Jobs are where the rubber hits the economic road
The unemployment rate in Alberta has been unusually high since the provincial recession of 2015-16
By ATB Economics 25 November 2020 1 min read
When it comes to economic statistics, the number one thing people want to know about is not capacity utilization rates, GDP growth, or even interest rates. It’s jobs. This is where economic statistics get personal for most of us. Will I have a job? Will my kids get good jobs? Will my friends and neighbours stay employed?
The pandemic pushed the national jobless rate to its highest point in decades in May. Even though the rate has fallen, it remains elevated, and Canadians are anxious about when and if all of the jobs will come back.
This is especially true in Alberta where the unemployment rate has been unusually high since the provincial recession of 2015-16. Alberta’s unemployment rate averaged just over 5 per cent between 2010 and 2014. It improved after the recession, but was still high by Alberta standards, averaging around 7 per cent before COVID hit.
In fact, Alberta has been on a different track than the country as a whole when it comes to unemployment for the last five years. Alberta’s economy has been hamstrung by oil price crashes and insufficient pipeline capacity. As a result, Alberta’s unemployment rate has been above Canada’s every month since January 2016.

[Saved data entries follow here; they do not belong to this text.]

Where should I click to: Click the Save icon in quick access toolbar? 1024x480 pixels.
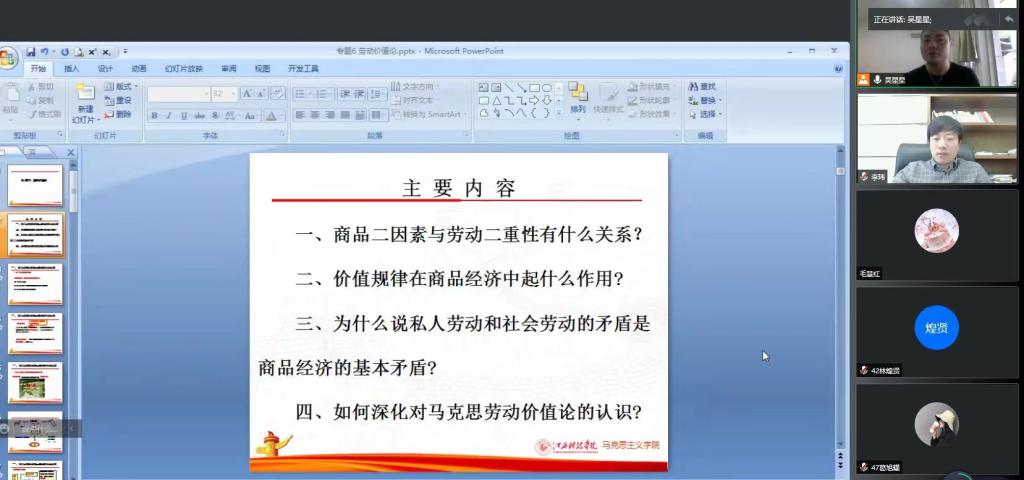coord(31,51)
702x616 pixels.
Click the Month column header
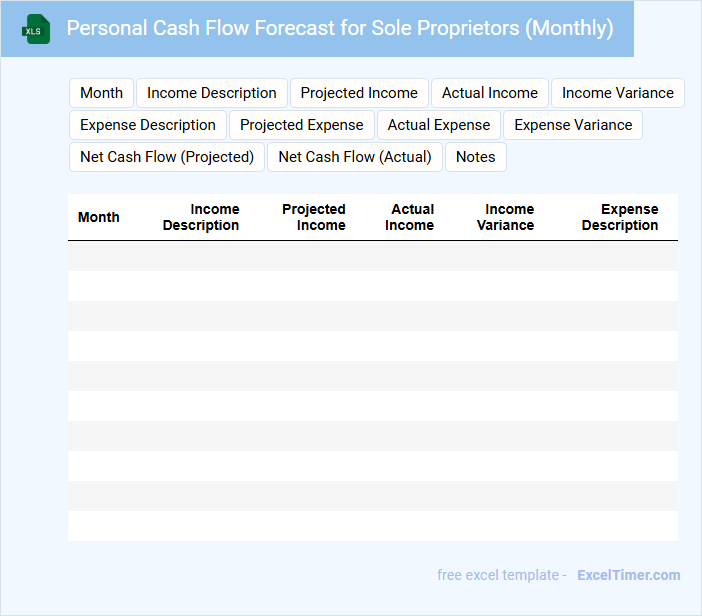[99, 217]

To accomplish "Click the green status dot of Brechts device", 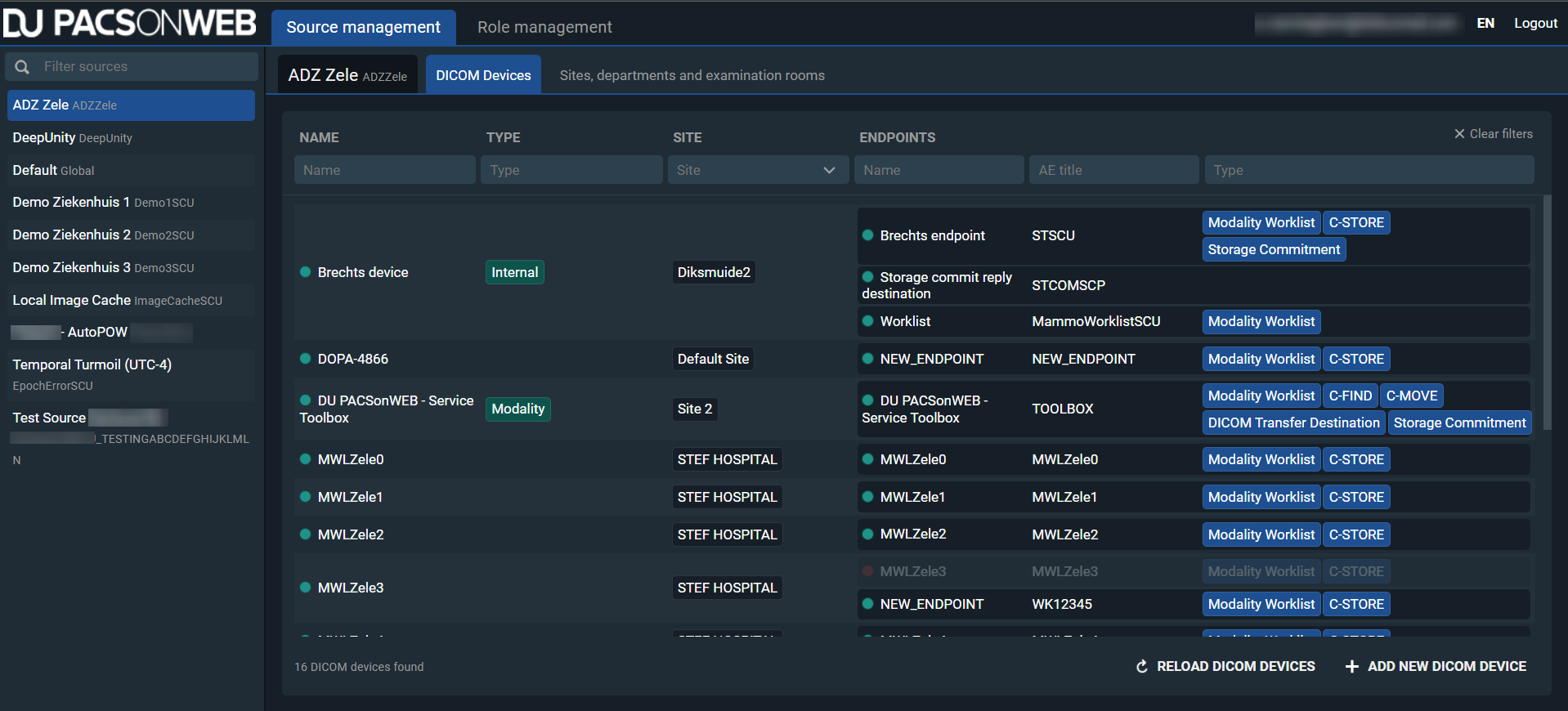I will coord(305,272).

If Ontario is known for producing lots of auto parts, Alberta is known for producing lots of jobs. Or at least it was. This is concerning to us in Alberta, but it’s also bad for the thousands of Canadians and immigrants who would normally find work here.
There is still a tremendous amount of economic opportunity in Alberta, and job creation will bounce back—to some degree. In the meantime, Albertans and Canadians alike will be watching the unemployment rate, hoping that it comes down sooner rather than later.